Sunday’s contest between the Pittsburgh Penguins and Philadelphia Flyers was, for all intents and purposes, Game One in a likely first-round playoff series that will give the cross-state rivals the opportunity to see one another up to eight more times in the next couple of weeks. And, by the time the Flyers emerged with a 6-4 win, the rivalry had found a way to reach a new level of intensity.
The game had plenty of similarities to the one that snapped Pittsburgh’s 11-game winning streak two Sundays ago in Philadelphia, with the Penguins staking out a 2-0 lead, then watching it slip away. It also had much in common with the team’s up-and-down play since that overtime loss, with plenty of lapses in its defensive zone coverage and handling of the puck.
“Great first period,” defenseman Brooks Orpik said of the Penguins’ start, which saw Steve Sullivan and James Neal score in the first 4:58 and the Flyers use their time-out to settle the team down. “Bad puck management after that.”
In a common theme of late, Pittsburgh outshot its opponent, 47-26, but had limited high-quality chances against Flyers netminder Sergei Bobrovsky. “I think we passed up opportunities to shoot, looking for a better play at times,” said head coach Dan Bylsma.
Meanwhile, the Penguins’ poor puck management and 12 giveaways gave Philly plenty of opportunities to capitalize.
“We generated some really good chances, but we made some big mistakes,” said captain Sidney Crosby. “We can’t afford to make those and expect to win games.”
That’s especially true against a club like the Flyers, which – with offensive weapons like Claude Giroux, Scott Hartnell and Jakub Voracek – has scored more goals than any team other than the Penguins.
“I don’t think it’s matter of focusing too much on offense; I think it’s just a matter of making sure we don’t turn the puck over and make a big mistake that’s going to hurt us,” Crosby said. “They have guys who can definitely take advantage of those mistakes.”
The last time the teams faced off, the Flyers threw the Penguins off their game with chippy play after the whistle. Sunday’s contest was predictably physical, but it got particularly ugly with just over a minute remaining, and there was plenty of blame to go around.
Philadelphia coach Peter Laviolette was unimpressed with Pittsburgh’s decision to send out its checking line of Arron Asham, Joe Vitale and Craig Adams after Voracek scored an empty-net goal to pad the Flyers’ lead to 6-3.
“Those guys hadn’t played in 12 minutes,” Laviolette said. “It’s a gutless move by their coach. Just gutless.”
And when Vitale – who had earlier put Flyers defenseman Nicklas Grossmann out of the game with a knee-on-knee collision – went on to level forward Danny Briere with a hard, open-ice check, Laviolette blew a fuse, prompting a scrum that saw the teams combine for 52 minutes in penalties. Laviolette and Penguins assistant coach Tony Granato exchanged words over the glass and were both ejected.

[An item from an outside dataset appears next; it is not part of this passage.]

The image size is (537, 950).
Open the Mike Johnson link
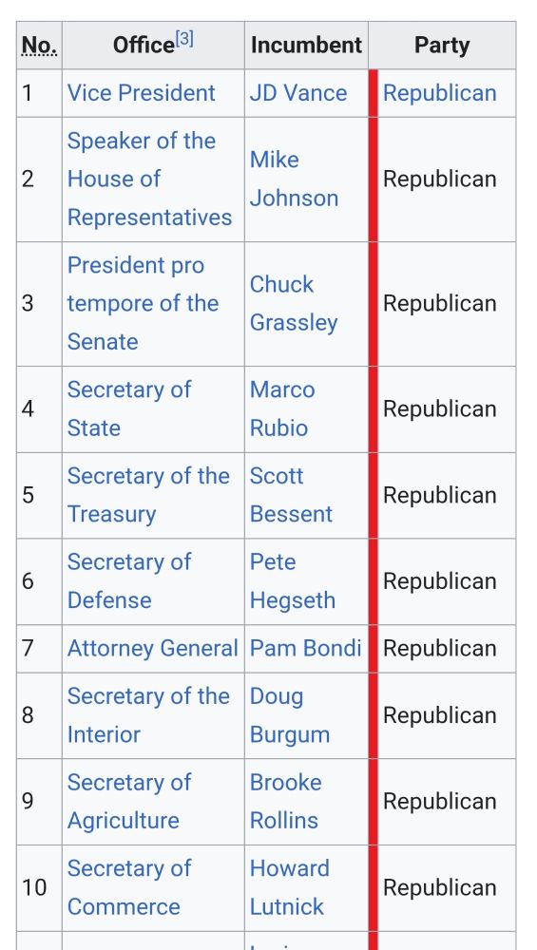click(294, 180)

“From what I can gather, their coach didn’t like the hit and took a stick and broke it over the glass, and that stick ended up on our bench,” Bylsma said. “And that’s pretty much what ensued.”

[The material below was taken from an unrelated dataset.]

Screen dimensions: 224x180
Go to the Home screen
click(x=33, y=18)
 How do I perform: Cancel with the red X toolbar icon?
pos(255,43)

“Joey had a great hit, clean as it gets,” Orpik said. “I think it was an overreaction.”
The Penguins, too, took exception to a cross-check from Philly’s Brayden Schenn on Crosby after the whistle a few minutes earlier.
“Clearly a cheap shot,” Bylsma said. “Clearly a guy targeting a player, well after the whistle, [who] was going back to the bench.”
“It’s pretty cheap,” agreed Crosby. “He skates 10 feet or whatever … if that’s a sign of what’s to come, we’re going to be in for a pretty tough playoff series, if that’s the way it ends up.”
Barring a collapse by one of the clubs in this last week of the regular season, the Penguins and Flyers are on a collision course for that first-round playoff matchup, with only the seedings in doubt. With Philadelphia now one point behind Pittsburgh, either could finish in fourth place and open at home – not that the Flyers, who lead the NHL with 26 road wins, would have reason to be concerned about opening at CONSOL Energy Center, where they’ve gone 5-0 since it opened in October 2010.
With Philly leading the season series, 4-1, the rivals will face off once more in Pittsburgh this Saturday, on the last day of the regular season. The Penguins don’t expect any less intensity – though they do expect a better performance.
“I think everybody knows what kind of games we play against Philly,” Orpik said. “It’s just one game. It’s a good hockey team we lost to, and we can play better.”
If the Penguins hope to go into the playoffs on a positive note, they’ve got one more chance to do exactly that.